The BISC salvors spent over four months preparing Politician for refloating. They removed extraneous weight, patched the underwater holes, pumped compressed air into the hold, and waited until the weather conditions and tides were right. On 22 September 1941 they finished preparations and the ship was lifted off the rocks. BISC's site agent, Percy Holden, wanted to tow the ship the seven miles (eleven kilometres) to Lochboisdale, where she could be beached to await the heavy tugs needed to tow her to the docks on the River Clyde, where she could be scrapped.

During salvage operations,  divers reported that number five hold still contained "one stack of probably about 2,000 cases of spirits and, on the bottom of the hold, a very large accumulation of loose paper, carton cases and loose bottles, both broken and unbroken". McColl was concerned about the possibility of more thefts from the ship and requested permission from his superiors to have the hold demolished by explosives.  He was given permission to proceed,   16 sticks of gelignite were used to destroy number five hold and its contents.

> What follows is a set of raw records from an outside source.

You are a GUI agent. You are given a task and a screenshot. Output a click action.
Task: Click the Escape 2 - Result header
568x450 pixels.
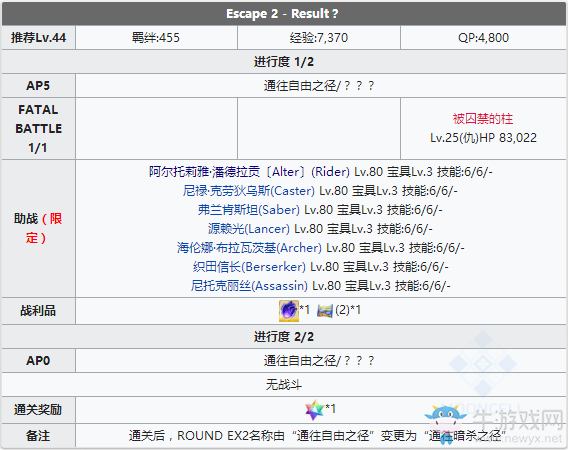(x=284, y=13)

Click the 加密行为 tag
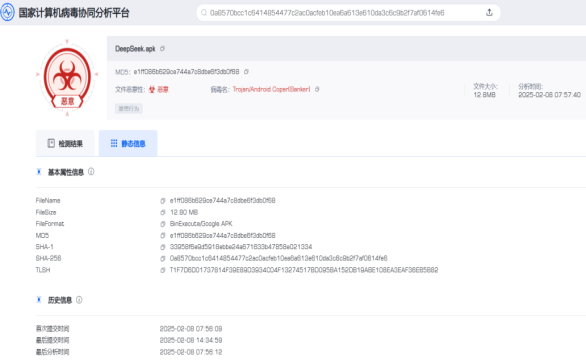coord(129,109)
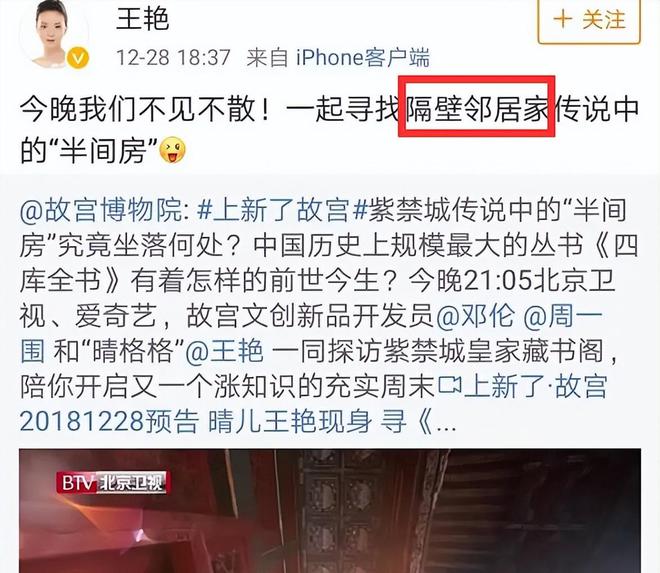This screenshot has width=660, height=573.
Task: Open 王艳 username at top
Action: [143, 19]
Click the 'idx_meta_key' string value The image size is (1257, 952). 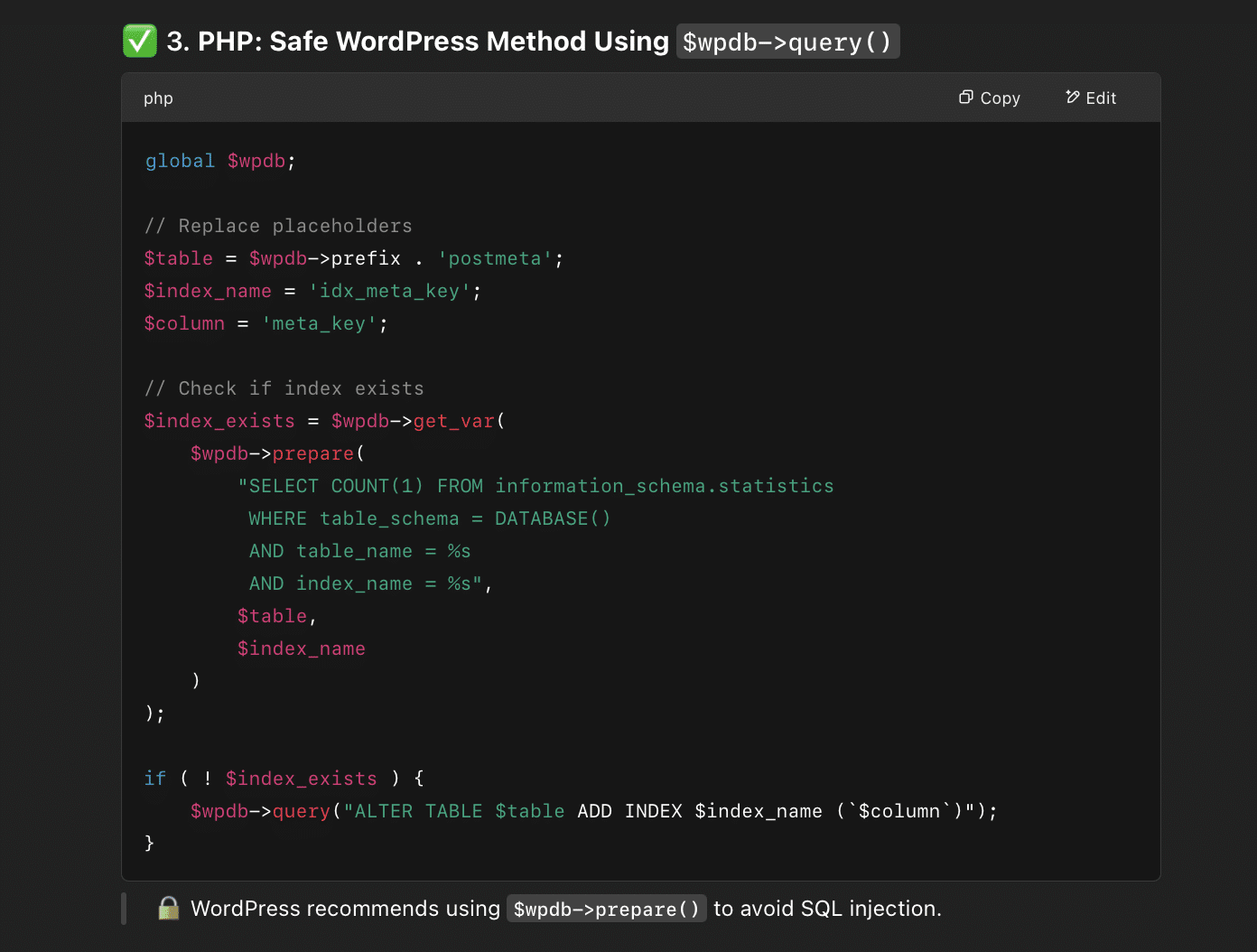(389, 292)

This perhaps was an act of  "the ultimate in stupidity, waste and vandalism, symbolising a mental attitude beyond commoners’ comprehension.  With no accurate figures available, thousands of bottles were thus destroyed, to the use of none.  Holden returned with his salvage team in March 1942 to cut the stern—including number five hold—from the rest of Politician. Once the waterlogged hold had been removed, the remainder of the ship rose from the sandbank, at which point she was towed to Lochboisdale and then on to Rothesay.

The salvors extracted £360,000 in Jamaican currency from number five hold and passed it to Gledhill.  He sealed the money in boxes and sent it to the salvage agents via the local post office on South Uist. The notes were handed over to the Bank of England. Many had already been presented at banks for exchange.  The islanders involved in removing the whisky were resentful of those who had provided information to the customs officials. There was also a bad feeling towards those who had sold the whisky they found.  At the official inquiry into the sinking of Politician, Captain Worthington and First Mate Swain were cleared of all blame for her fate. Both returned to sea. Worthington captained SS Arica, which was sunk in November 1942 by U160; he survived the war and died in 1961. Swain commanded SS Custodian, another ship in the Harrison line, and survived the war.  

In 1949 Mackenzie's novel became the source for a film of the same name produced by Ealing Studios; Mackenzie made a brief appearance as the captain of SS Cabinet Minister, the renamed ship that grounded itself on the rocks.  Because of the loss of the Jamaican notes, and the number that were being cashed in banks, from 1 July 1952 the blue ten-shilling notes were no longer accepted as legal tender. They were replaced with notes of the same design, but printed in purple on a light orange background !!

Whisky Galore! is a 1949 British film produced by Ealing Studios, starring Basil Radford, Bruce Seton, Joan Greenwood and Gordon Jackson. It was the directorial debut of Alexander Mackendrick; the screenplay was by Compton Mackenzie, an adaptation of his 1947 novel Whisky Galore, story—based on a true event of shipwreck.